Editor’s note: This article was published before the coronavirus pandemic, and may not reflect the current situation on the ground.
Already in the grips of overtourism, catastrophic November tides left Venice flooded and locals unsure of their future. Italian photographer Nicola Zolin pays a visit to a troubled city he once called home.
“How do we get there?” the tourists asked David as he manned the nightshift at the hotel desk. “Is it raining?”
“You gotta take the ferry boat to Castel Sant’Angelo and walk from there,” David replied. “The weather is looking quite fine!”
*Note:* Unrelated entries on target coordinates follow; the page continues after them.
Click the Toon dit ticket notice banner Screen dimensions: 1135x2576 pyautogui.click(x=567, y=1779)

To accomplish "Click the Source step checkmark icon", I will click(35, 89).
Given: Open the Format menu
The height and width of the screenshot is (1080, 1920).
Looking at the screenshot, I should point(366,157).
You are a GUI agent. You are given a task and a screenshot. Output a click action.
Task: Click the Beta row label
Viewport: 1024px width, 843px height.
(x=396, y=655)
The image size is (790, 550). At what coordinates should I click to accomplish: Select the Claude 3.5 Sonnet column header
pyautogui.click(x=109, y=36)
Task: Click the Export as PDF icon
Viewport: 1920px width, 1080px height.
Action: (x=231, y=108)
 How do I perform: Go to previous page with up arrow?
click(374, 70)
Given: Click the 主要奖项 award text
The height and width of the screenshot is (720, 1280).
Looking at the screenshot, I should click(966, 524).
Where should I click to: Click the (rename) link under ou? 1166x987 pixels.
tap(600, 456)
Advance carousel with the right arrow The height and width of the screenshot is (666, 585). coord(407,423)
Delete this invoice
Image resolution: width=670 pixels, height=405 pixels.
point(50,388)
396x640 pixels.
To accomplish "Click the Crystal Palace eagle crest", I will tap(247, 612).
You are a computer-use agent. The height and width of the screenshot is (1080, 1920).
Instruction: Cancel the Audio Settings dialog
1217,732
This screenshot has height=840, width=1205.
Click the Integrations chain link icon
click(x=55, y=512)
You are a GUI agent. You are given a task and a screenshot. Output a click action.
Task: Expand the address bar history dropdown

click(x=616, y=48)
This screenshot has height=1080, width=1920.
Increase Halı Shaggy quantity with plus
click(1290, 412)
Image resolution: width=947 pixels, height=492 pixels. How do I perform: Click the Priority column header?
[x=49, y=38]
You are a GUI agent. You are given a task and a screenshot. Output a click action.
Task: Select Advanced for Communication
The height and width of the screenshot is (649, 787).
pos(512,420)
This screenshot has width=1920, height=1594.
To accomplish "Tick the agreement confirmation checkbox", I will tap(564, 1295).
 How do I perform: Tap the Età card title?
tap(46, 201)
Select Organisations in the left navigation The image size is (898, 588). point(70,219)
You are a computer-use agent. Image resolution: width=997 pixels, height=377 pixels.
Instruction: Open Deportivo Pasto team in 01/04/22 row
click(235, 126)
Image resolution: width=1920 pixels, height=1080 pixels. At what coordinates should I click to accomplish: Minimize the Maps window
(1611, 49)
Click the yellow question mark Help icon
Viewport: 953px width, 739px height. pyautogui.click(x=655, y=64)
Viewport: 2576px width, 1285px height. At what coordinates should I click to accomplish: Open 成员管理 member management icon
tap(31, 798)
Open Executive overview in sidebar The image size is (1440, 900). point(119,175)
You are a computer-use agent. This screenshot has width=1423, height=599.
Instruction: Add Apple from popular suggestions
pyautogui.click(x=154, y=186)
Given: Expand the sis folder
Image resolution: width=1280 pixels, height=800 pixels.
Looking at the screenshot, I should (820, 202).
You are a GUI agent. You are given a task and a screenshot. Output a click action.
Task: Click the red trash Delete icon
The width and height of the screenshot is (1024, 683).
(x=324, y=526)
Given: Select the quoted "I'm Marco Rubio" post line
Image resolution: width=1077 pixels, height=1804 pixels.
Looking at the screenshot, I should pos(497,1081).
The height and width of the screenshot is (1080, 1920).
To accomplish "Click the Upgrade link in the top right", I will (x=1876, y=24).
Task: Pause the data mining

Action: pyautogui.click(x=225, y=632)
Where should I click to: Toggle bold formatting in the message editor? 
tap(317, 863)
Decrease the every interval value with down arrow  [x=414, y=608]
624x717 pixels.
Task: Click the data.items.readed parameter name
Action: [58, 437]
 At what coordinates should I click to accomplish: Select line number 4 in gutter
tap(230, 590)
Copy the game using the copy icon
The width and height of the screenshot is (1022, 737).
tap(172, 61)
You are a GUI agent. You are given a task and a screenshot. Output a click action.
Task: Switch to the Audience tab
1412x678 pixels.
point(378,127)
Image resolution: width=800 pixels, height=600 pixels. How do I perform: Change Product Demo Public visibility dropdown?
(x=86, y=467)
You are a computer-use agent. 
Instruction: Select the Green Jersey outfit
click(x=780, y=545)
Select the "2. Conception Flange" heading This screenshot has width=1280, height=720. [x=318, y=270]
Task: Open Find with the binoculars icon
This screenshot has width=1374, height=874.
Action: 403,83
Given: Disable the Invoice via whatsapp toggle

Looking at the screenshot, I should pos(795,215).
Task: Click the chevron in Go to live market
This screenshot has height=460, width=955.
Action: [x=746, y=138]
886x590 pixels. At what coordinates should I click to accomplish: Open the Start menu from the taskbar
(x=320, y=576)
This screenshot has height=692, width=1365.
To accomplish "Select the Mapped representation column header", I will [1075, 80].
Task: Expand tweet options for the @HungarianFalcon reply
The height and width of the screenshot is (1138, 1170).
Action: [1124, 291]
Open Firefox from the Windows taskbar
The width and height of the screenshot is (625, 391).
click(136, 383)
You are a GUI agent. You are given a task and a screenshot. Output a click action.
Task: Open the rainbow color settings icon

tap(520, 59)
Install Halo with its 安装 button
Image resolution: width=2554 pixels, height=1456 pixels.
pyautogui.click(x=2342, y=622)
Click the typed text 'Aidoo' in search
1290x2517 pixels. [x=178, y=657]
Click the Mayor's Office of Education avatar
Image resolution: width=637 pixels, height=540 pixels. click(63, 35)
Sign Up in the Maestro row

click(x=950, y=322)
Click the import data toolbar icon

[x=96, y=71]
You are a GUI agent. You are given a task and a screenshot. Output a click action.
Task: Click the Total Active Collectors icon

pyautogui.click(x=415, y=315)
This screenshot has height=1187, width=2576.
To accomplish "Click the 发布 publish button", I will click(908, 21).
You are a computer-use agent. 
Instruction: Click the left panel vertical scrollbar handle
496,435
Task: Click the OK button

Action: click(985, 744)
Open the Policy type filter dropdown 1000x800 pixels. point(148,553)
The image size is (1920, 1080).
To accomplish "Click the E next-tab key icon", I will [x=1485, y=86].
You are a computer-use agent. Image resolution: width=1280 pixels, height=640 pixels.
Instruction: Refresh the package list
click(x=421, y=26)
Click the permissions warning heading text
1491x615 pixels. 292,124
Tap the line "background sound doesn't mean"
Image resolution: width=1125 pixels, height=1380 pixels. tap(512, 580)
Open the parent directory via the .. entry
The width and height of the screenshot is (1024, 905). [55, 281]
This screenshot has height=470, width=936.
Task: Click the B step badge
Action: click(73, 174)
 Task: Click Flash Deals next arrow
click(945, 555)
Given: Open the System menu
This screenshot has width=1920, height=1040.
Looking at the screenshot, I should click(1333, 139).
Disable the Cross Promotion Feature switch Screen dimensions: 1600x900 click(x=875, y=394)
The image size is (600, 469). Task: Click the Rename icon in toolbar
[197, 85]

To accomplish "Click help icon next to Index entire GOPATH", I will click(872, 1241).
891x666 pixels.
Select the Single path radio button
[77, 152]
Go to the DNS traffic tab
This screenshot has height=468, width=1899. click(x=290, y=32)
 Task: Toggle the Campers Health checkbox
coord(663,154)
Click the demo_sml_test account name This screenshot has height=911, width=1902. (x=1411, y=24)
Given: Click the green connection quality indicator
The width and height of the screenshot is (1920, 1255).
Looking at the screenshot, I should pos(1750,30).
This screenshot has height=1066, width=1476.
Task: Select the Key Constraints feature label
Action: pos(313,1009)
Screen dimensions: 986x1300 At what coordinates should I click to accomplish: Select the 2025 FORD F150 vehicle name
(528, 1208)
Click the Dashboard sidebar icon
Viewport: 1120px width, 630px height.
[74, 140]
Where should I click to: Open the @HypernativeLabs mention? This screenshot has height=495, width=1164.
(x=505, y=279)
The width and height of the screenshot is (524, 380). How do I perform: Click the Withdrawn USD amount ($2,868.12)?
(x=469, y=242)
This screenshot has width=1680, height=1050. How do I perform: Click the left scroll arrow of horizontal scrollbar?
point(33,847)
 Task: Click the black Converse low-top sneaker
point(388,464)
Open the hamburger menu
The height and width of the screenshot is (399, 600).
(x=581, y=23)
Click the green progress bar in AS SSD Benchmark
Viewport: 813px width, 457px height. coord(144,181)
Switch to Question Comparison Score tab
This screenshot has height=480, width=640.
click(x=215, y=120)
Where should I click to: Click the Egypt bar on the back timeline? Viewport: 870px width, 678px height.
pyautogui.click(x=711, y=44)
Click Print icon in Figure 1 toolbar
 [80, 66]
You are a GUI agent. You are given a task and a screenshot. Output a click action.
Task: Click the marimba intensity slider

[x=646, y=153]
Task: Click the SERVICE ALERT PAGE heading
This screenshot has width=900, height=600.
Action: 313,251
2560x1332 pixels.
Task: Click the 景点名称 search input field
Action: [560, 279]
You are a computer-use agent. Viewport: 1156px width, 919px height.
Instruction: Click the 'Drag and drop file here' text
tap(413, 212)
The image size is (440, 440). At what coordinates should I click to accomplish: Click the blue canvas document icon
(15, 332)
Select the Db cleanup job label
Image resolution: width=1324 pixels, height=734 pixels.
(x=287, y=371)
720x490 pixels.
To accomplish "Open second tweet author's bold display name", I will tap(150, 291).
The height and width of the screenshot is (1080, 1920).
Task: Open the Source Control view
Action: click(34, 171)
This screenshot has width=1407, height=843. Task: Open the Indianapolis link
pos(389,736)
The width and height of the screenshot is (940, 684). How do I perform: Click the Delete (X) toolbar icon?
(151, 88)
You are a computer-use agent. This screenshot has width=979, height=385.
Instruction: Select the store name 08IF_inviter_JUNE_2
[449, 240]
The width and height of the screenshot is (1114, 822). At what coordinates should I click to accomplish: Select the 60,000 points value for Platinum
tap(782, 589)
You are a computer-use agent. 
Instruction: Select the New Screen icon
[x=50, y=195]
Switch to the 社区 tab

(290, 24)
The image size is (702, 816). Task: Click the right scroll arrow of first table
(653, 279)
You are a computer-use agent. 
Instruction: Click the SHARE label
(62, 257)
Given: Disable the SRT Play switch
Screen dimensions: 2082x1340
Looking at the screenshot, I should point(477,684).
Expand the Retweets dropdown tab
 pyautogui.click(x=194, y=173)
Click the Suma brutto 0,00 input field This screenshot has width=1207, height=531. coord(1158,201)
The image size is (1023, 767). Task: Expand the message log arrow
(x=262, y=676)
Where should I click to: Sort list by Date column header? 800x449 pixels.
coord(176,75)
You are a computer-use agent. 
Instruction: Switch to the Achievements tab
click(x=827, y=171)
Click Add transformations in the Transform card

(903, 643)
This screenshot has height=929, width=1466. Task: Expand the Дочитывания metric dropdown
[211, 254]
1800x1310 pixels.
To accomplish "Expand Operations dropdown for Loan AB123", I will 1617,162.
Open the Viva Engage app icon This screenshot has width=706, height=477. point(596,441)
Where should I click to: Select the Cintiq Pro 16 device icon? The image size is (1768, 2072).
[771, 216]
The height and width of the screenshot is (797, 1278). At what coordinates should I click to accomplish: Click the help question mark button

I know this conversation happened because David, a friend of mine, posted it to social media soon after it took place, alongside a photo from the news of an incoming high tide. It was said that the tide would reach 160 centimeters, an extreme acqua alta (high water) in Venice. These acqua altas are a semi-regular occurrence in Venice, a periodical part of life. So locals, like David, can tend to be a little flippant about them.
David, whose real passions lie in storytelling, comedy and theater—not night shifts at the hotel—often uses his social media accounts as an outlet for his comedy. With his post that night, he thought it’d be funny to have a little laugh at the expense of those tourists, suspecting they’d probably get a bit wet.
But David, and Venice, had no idea how bad things were about to get.